- [LISTED ENTRIES]:
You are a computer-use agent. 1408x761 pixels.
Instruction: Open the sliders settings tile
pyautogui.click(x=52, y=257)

--

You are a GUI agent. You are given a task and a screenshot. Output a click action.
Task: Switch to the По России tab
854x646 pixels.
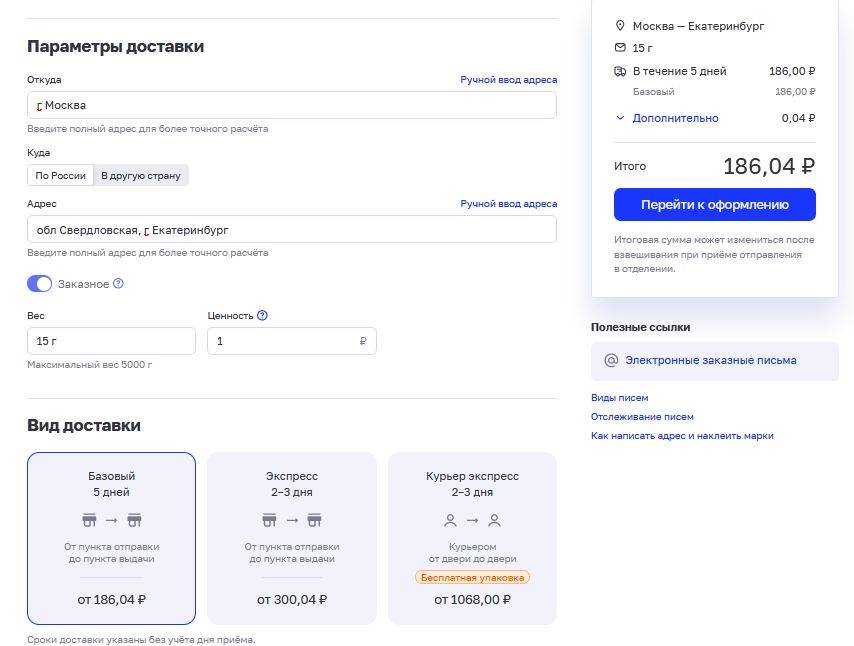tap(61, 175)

* * *

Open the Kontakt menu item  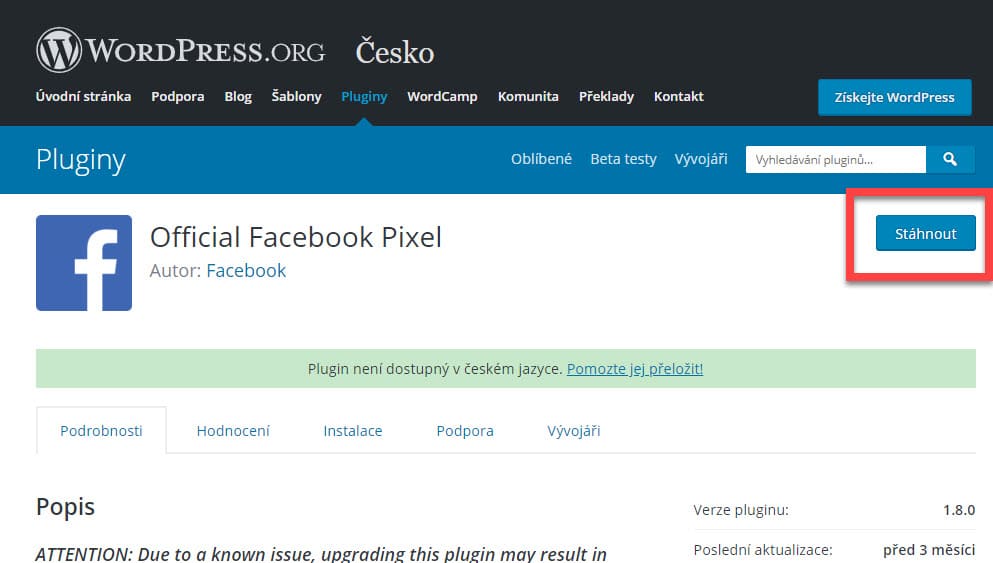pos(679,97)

- [PROBLEM]: Among the entries, how many lines include the word "agent"? Answer with a single number and nothing further.

- [ANSWER SPACE]: 2